La diputada Marcela Pagano y el abogado Gregorio Dalbon hicieron denuncias contra la ministra y el comisario Gauna.
La ministra de Seguridad, Alejandra Monteoliva, fue denunciada penalmente por el comisario de civil que disparó contra los manifestantes que protestaron contra la ley de tierras.
Tras viralizarse el fin de semana la foto de un policía sin uniforme ni identificación disparando contra la gente y luego de que saliera a la luz que se trataba del comisario inspector de la Policía Federal Argentina, Gustavo Antonio Gauna, este lunes cayeron en Comodoro Py dos denuncias contra Monteoliva y el uniformado.

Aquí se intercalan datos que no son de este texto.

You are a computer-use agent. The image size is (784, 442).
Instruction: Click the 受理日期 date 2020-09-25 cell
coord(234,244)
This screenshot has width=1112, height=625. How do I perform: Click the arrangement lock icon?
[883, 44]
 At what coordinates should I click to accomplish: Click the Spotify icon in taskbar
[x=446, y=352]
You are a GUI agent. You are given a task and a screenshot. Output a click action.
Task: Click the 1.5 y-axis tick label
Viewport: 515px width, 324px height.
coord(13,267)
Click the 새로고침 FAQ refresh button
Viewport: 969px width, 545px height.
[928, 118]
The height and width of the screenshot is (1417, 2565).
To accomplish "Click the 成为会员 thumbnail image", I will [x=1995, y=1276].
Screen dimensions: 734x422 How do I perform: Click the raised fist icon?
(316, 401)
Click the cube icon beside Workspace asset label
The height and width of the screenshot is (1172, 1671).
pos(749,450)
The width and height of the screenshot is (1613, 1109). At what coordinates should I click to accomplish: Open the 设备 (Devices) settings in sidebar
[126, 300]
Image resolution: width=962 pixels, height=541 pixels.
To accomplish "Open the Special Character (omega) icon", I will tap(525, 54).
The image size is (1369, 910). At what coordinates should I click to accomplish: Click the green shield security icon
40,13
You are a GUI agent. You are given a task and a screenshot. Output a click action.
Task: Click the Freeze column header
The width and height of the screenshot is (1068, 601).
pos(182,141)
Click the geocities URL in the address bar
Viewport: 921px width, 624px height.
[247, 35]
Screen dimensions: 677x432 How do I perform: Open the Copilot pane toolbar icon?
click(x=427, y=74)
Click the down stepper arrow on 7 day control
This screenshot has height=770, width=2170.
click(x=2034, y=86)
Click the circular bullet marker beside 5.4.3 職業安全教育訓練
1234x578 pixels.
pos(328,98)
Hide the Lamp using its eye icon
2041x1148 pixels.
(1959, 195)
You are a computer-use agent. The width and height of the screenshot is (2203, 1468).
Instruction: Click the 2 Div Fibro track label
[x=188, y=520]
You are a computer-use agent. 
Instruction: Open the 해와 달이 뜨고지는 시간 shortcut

Las presentaciones, según consigna La Política Online, fueron realizadas por la diputada nacional Marcela Pagano y por el abogado penalista Gregorio Dalbon. Ambas quedaron en el juzgado de la jueza María Servini.
Pagano pidió que se los investigue por abuso de armas, lesiones, severidades y vejaciones cometidas por funcionario público, coacciones agravadas por el empleo de armas, turbación de una reunión lícita, abuso de autoridad y violación de los deberes de funcionario público.
Por su parte, Dalbon pide investigar posibles delitos de abuso de autoridad e incumplimiento de los deberes de funcionario público, vejaciones y/o apremios ilegales. Hace hincapié en los funcionarios que hayan autorizado la participación de personal armado vestido de civil.
«Las imágenes difundidas durante y después de los acontecimientos permiten observar a un funcionario que, sin vestir uniforme ni exhibir una identificación policial visible, se encuentra armado y participa activamente de la intervención desarrollada contra los manifestantes», dice sobre Gauna.
«No se trata de la mera presencia circunstancial de un agente de civil en las inmediaciones de una manifestación. Lo que surge de los registros difundidos es la participación activa de un funcionario policial armado, sin uniforme visible, en una intervención de naturaleza coercitiva desarrollada contra personas que se encontraban en el espacio público ejerciendo su derecho a manifestarse», continúa Dalbon.
«La eventual utilización efectiva de un arma por un funcionario que actuaba vestido de civil exige determinar en qué circunstancias concretas se produjeron los disparos y si se encontraba comprendido en alguna de las excepciones previstas», dice la denuncia. «La gravedad del episodio aumenta si se considera que el funcionario no se encontraba aislado de la escena, sino integrado al dispositivo policial que avanzaba sobre los manifestantes», agrega.
«Si un Comisario Inspector de la PFA se encontraba armado, vestido de civil y efectuando disparos en el marco de un operativo de seguridad desplegado frente al Congreso, corresponde determinar si dicha modalidad formaba parte del dispositivo previamente planificado y autorizado por los niveles superiores de la fuerza y por las autoridades políticas responsables de su conducción, o si, por el contrario, se trató de una conducta individual que excedió las órdenes recibidas», completa.